## Stated problem 1
List every file name with an extension that appears in the CI/CD refactor description below.

## Document passage

This refactor introduces a few key changes to the current CI/CD workflow. Namely, they are focused on addressing the current inefficiencies around double-builds (ci-docker and publish workflows both build, and currently do not share any cache), as well as requiring two runners for simple OCI manifest work. Broadly speaking, this refactor streamlines workflows into two sequential steps: build (ci-docker) and distribute (publish).

Key Changes

  • Split workflows into build (ci-docker) and distribute (publish) steps
  • ci-docker.yml: Build artifacts, caches them, push by digest, export artifacts (digests + ref metadata)
  • publish.yml: Download artifacts from ci-docker, create multi-arch manifests from digests, use type=raw tags to properly set image tags
  • Configuration of all usernames, passwords, and image names via environment variables and secrets, enabling isolated runs across forks without cluttering upstream action runs. Defaults to upstream values.
  • Published images no longer include -amd64 and -arm64v8 suffixes which clutter repositories, but rather publish digests and create a multi-arch manifest which embeds both architectures. Downstream consumers need only concern themselves with the base image tag names, letting the runtime select the appropriate platform.
  • New file: CI_QUICKSTART.md with CI/CD configuration guide

Notes

  • All changes are backward compatible with upstream: no configuration changes required.
  • Most of these changes come from replicating examples from the Docker Docs, which are assumed to be best practice. Regardless, they do make some steps cleaner.
  • Important: GHA caching behaviour should be properly understood as its cache isolation policies may not play well with third-party workflows which trigger builds across different branches. In practice, this is good behaviour as it prevents scenarios like cache pollution and poisoning, but may result in some unexpected scenarios where a developer is expecting a cache hit but fails to pull the cache in the first place. Please see the GitHub Docs for an overview.

Summary by cubic

Streamlined container CI/CD to build once, push by digest, and publish multi-arch manifests. Removes duplicate builds and fixes tag handling (e.g., v1.2.3 -> 1.2.3 and latest for non-prereleases).

  • Refactors

    • Split workflows: ci-docker builds and pushes to GHCR by digest; publish creates manifests and tags.
    • Pass artifacts (digests + ref metadata) from ci-docker to publish to avoid rebuilds.

## Stated problem 2
Pick out each line of the entries below that contains the word "screenshot".

## Material provided
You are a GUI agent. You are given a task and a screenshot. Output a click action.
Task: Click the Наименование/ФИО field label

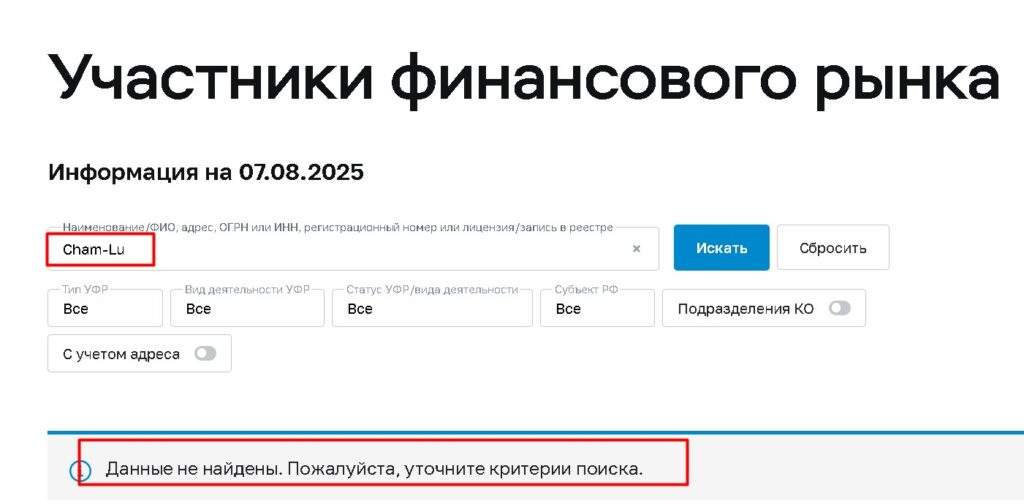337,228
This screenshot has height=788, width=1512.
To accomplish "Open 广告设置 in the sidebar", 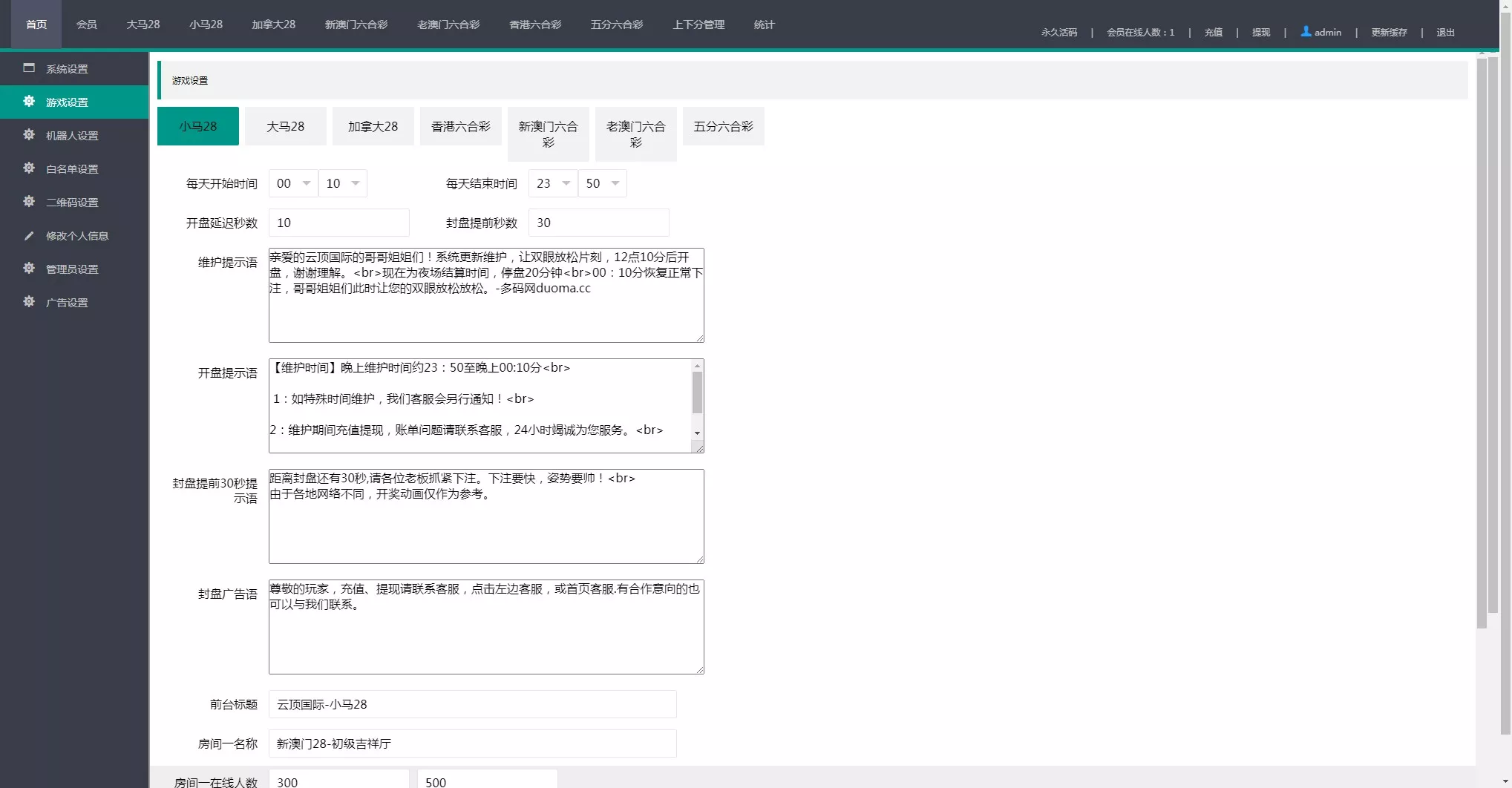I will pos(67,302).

## Correct result 1
ci-docker.yml
publish.yml
CI_QUICKSTART.md

## Correct result 2
You are a GUI agent. You are given a task and a screenshot. Output a click action.
This screenshot has height=788, width=1512.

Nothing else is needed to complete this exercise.